__DATA FOR THIS EXERCISE__.
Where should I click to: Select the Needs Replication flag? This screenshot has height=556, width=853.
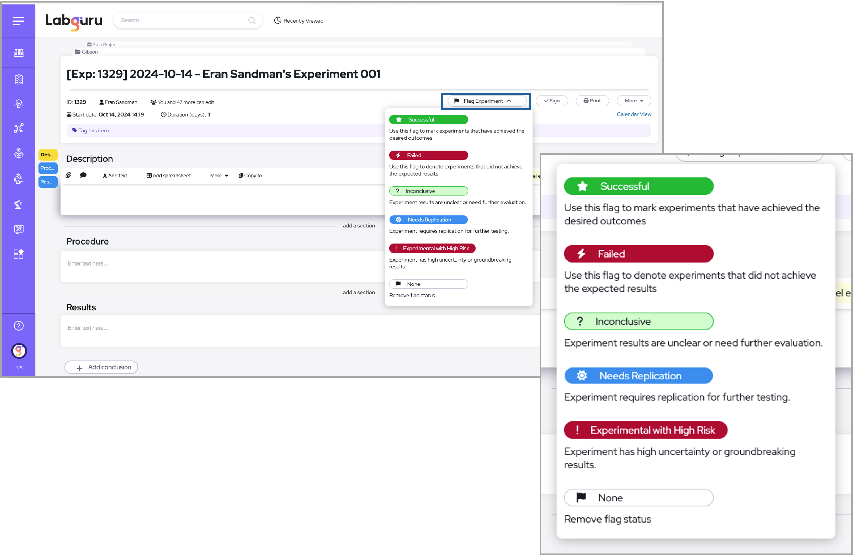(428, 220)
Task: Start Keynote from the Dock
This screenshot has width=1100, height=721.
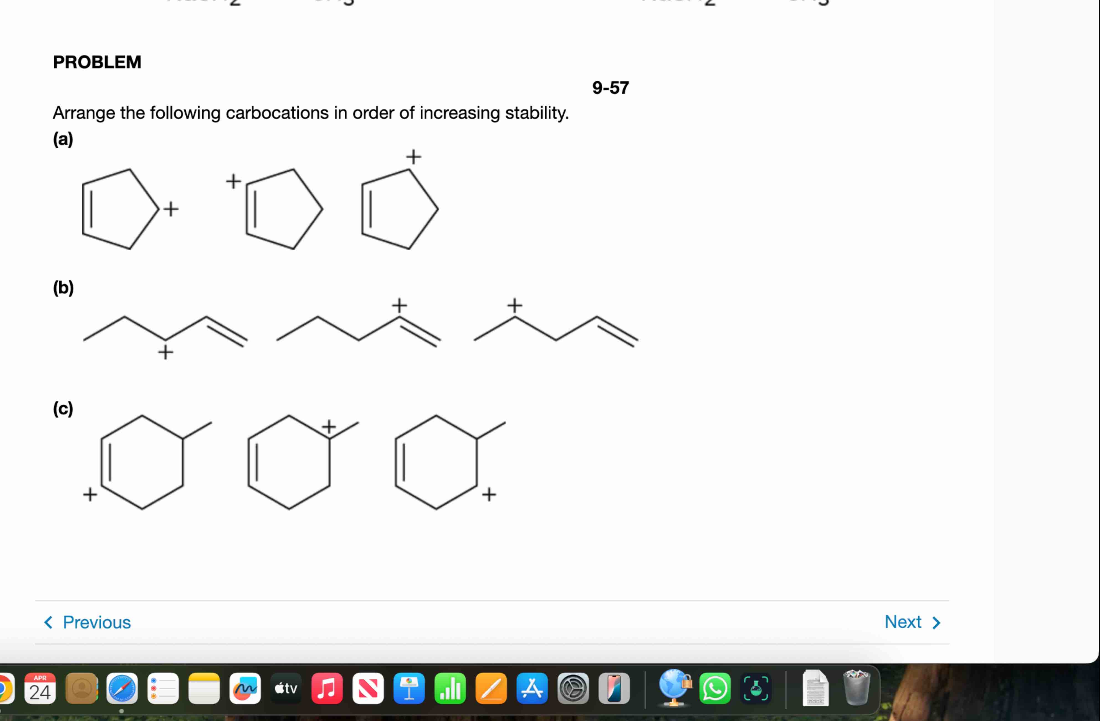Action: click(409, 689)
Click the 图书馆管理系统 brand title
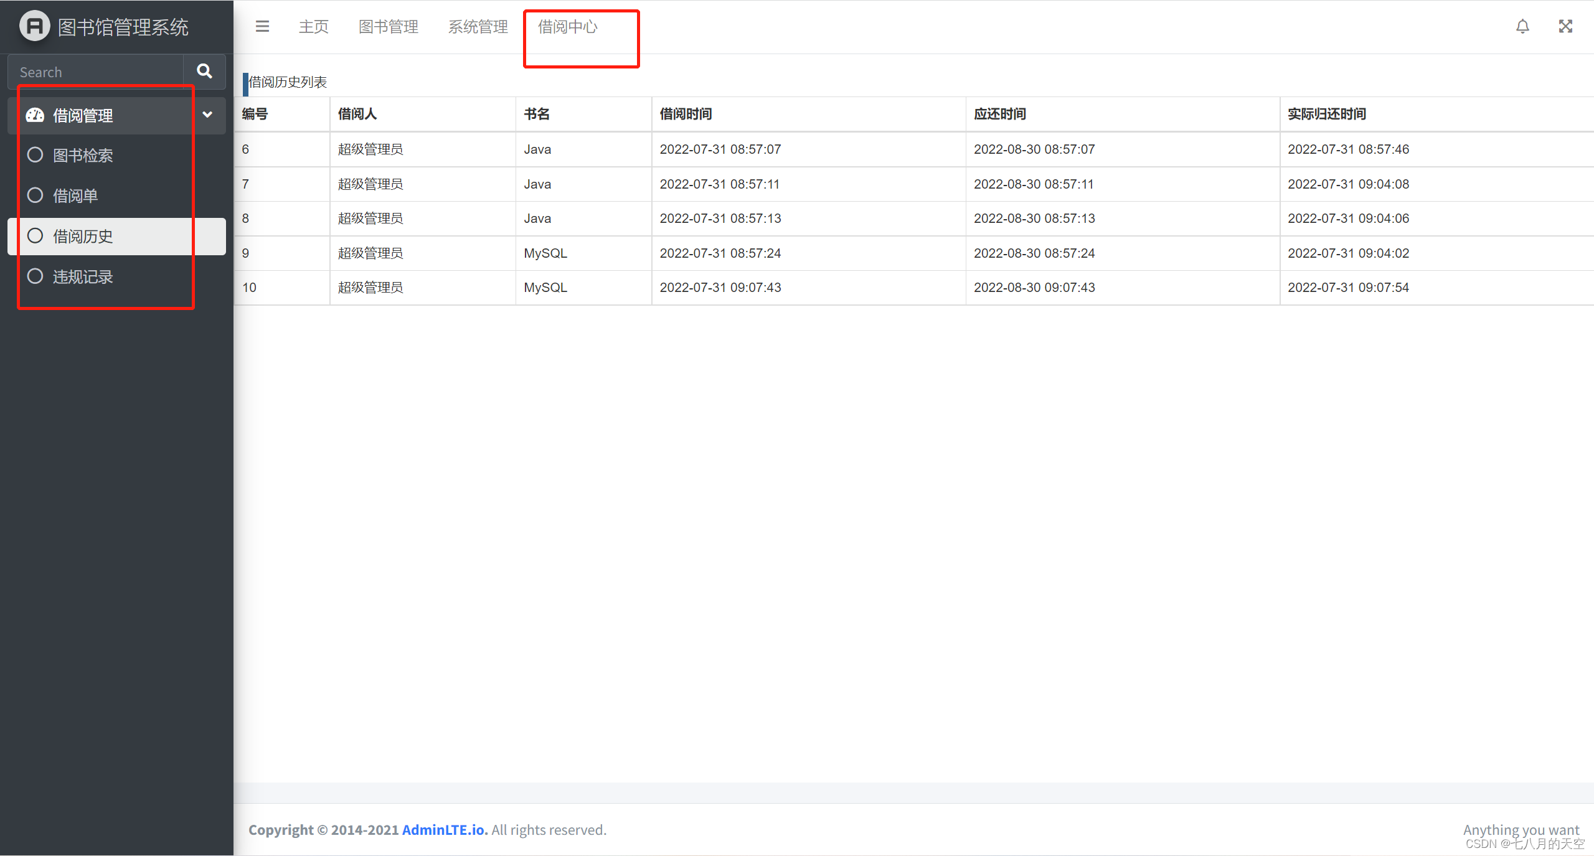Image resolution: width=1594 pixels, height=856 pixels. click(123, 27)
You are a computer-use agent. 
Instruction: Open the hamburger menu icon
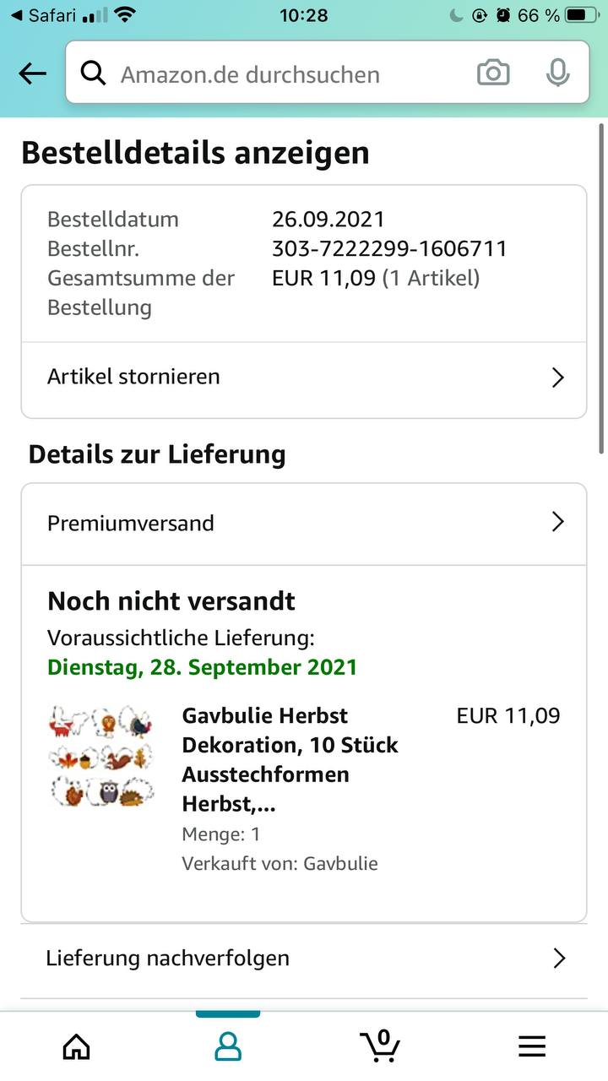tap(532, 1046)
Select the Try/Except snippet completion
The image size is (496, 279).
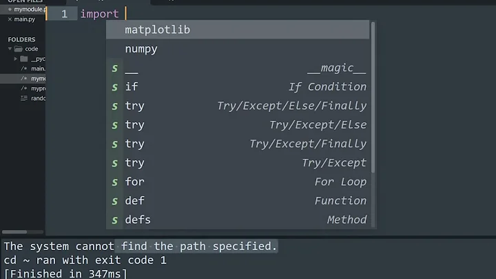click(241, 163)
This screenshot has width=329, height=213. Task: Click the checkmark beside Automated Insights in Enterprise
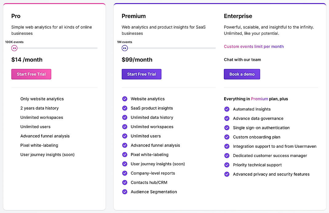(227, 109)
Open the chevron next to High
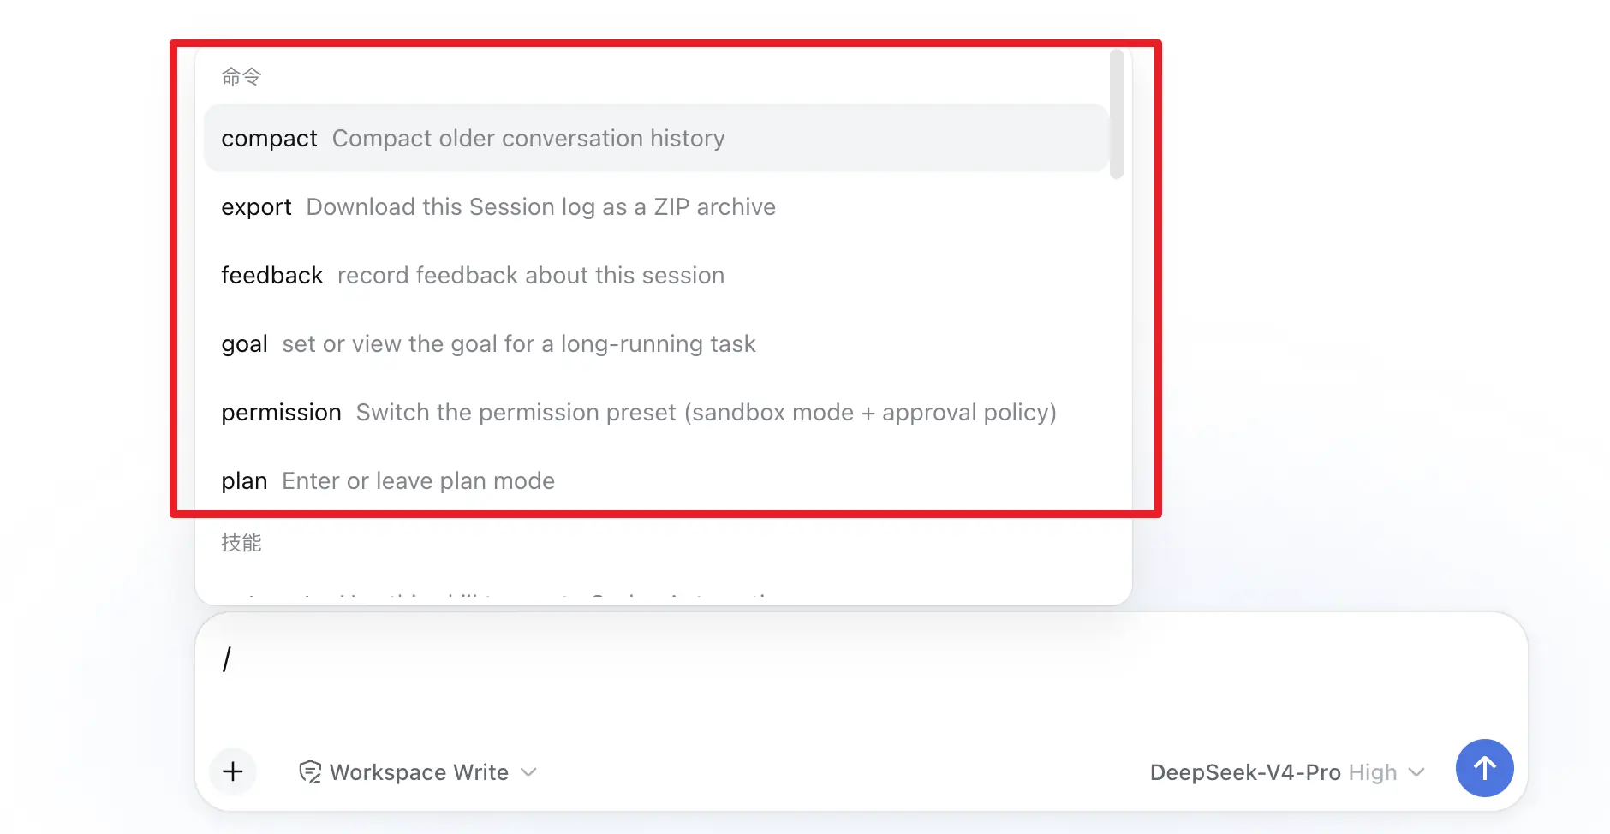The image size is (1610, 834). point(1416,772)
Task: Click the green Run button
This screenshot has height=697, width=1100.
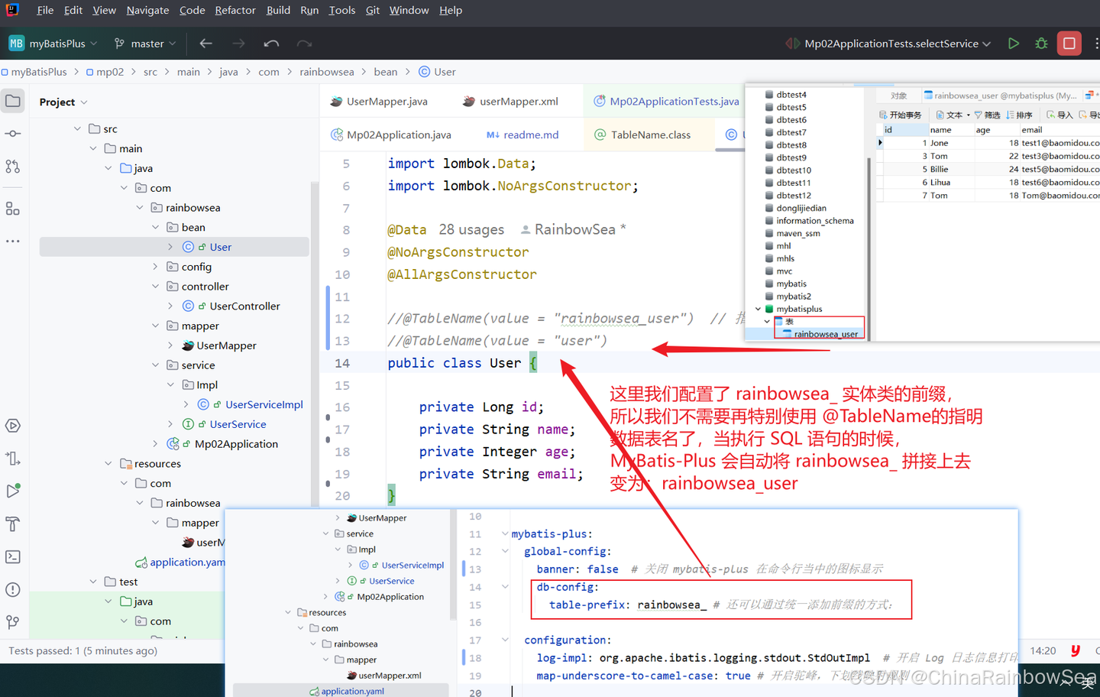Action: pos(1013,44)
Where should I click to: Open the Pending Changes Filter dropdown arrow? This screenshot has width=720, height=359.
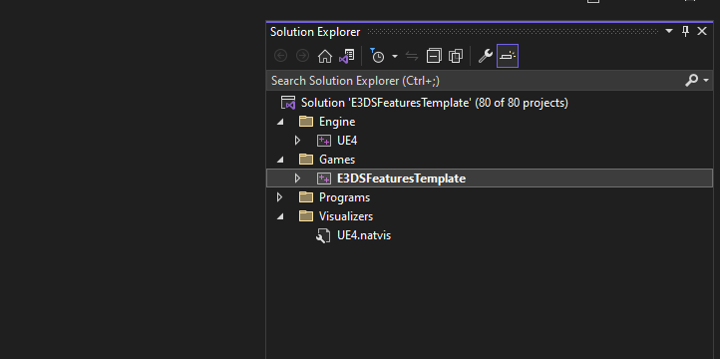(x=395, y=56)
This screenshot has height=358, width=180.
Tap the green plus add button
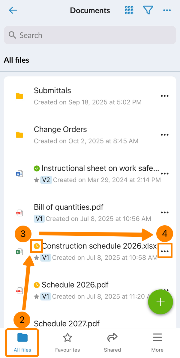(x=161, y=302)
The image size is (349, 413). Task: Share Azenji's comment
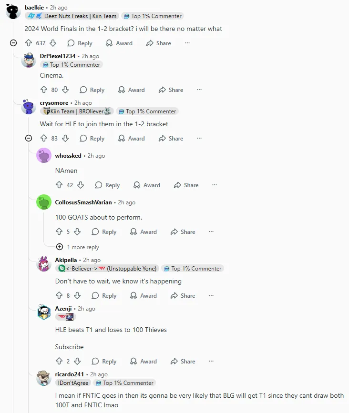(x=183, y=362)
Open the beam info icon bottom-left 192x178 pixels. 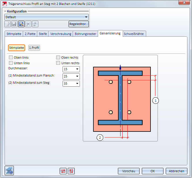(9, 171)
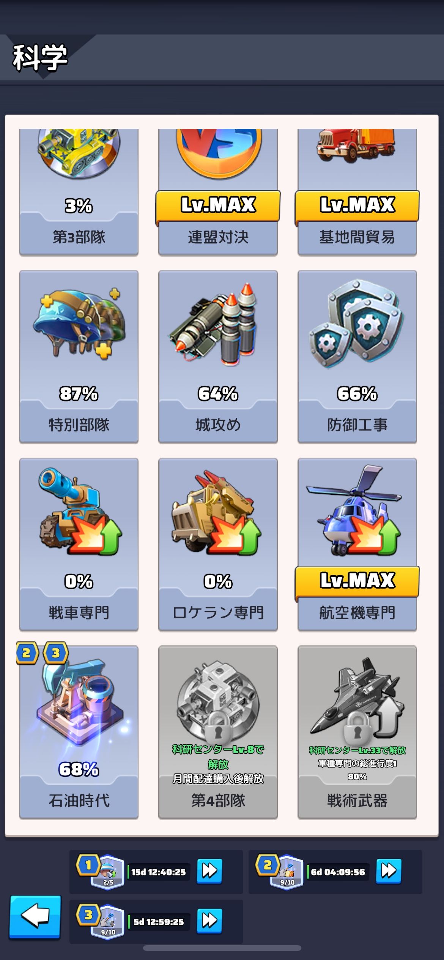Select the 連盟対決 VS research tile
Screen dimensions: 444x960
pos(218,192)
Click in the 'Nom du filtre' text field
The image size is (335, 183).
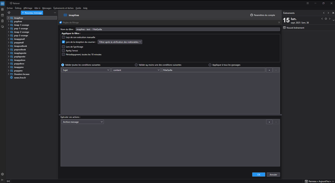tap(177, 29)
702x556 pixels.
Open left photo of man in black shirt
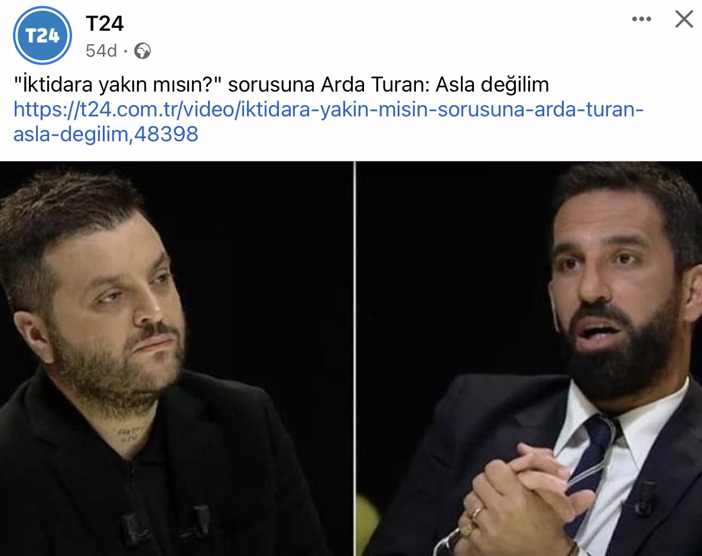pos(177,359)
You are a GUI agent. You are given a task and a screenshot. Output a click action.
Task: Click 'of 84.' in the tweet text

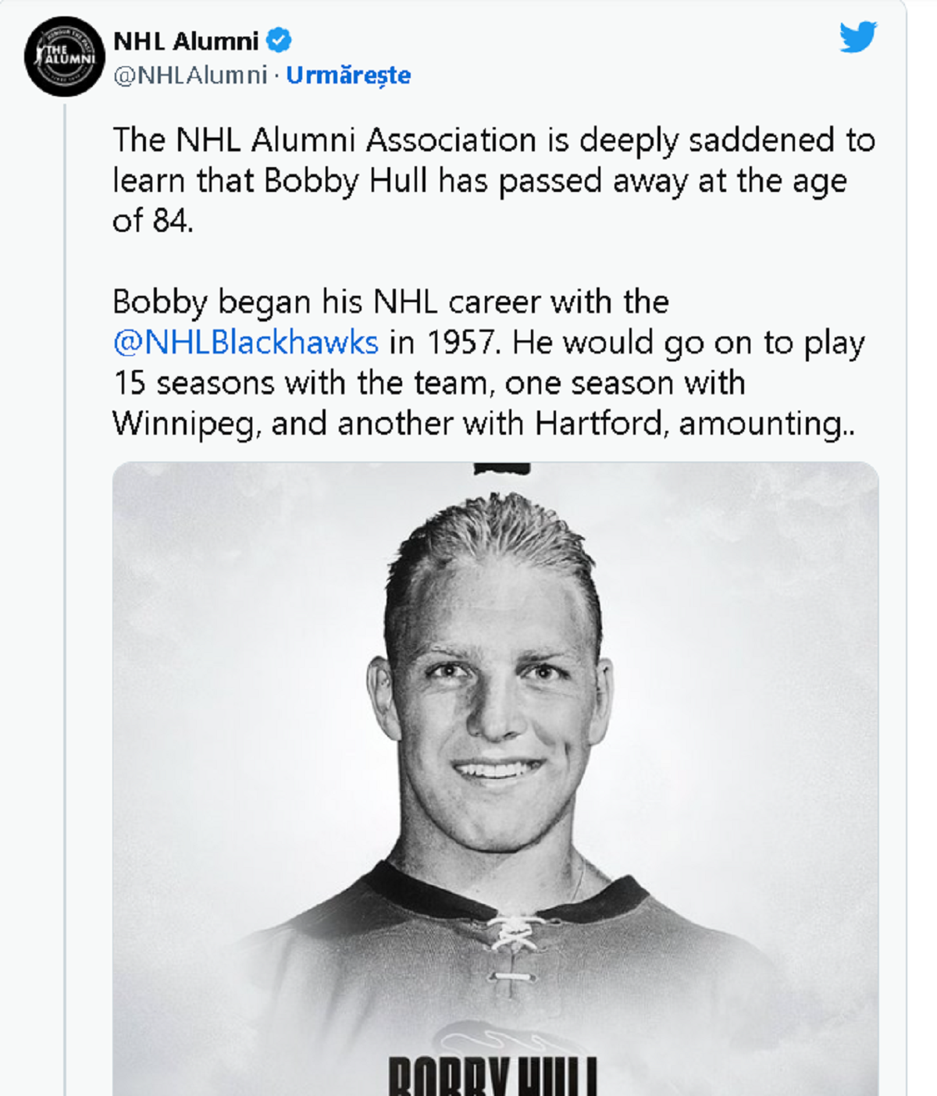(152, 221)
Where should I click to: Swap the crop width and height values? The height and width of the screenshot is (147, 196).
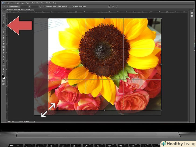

__GIVEN PROBLEM__.
Recast the lines of the records, from the line containing "Click in the 'Nom du filtre' text field" through the end of the records, inclusive, as a JSON list of strings, one string per line. Omit blank lines and the pictures.

__SOLUTION BELOW__.
[
  "Click in the 'Nom du filtre' text field",
  "The image size is (335, 183).",
  "tap(177, 29)",
  "702x556 pixels.",
  "Open left photo of man in black shirt",
  "pos(177,359)",
  "You are a GUI agent. You are given a task and a screenshot. Output a click action.",
  "Task: Click 'of 84.' in the tweet text",
  "(152, 221)",
  "Where should I click to: Swap the crop width and height values? The height and width of the screenshot is (147, 196)."
]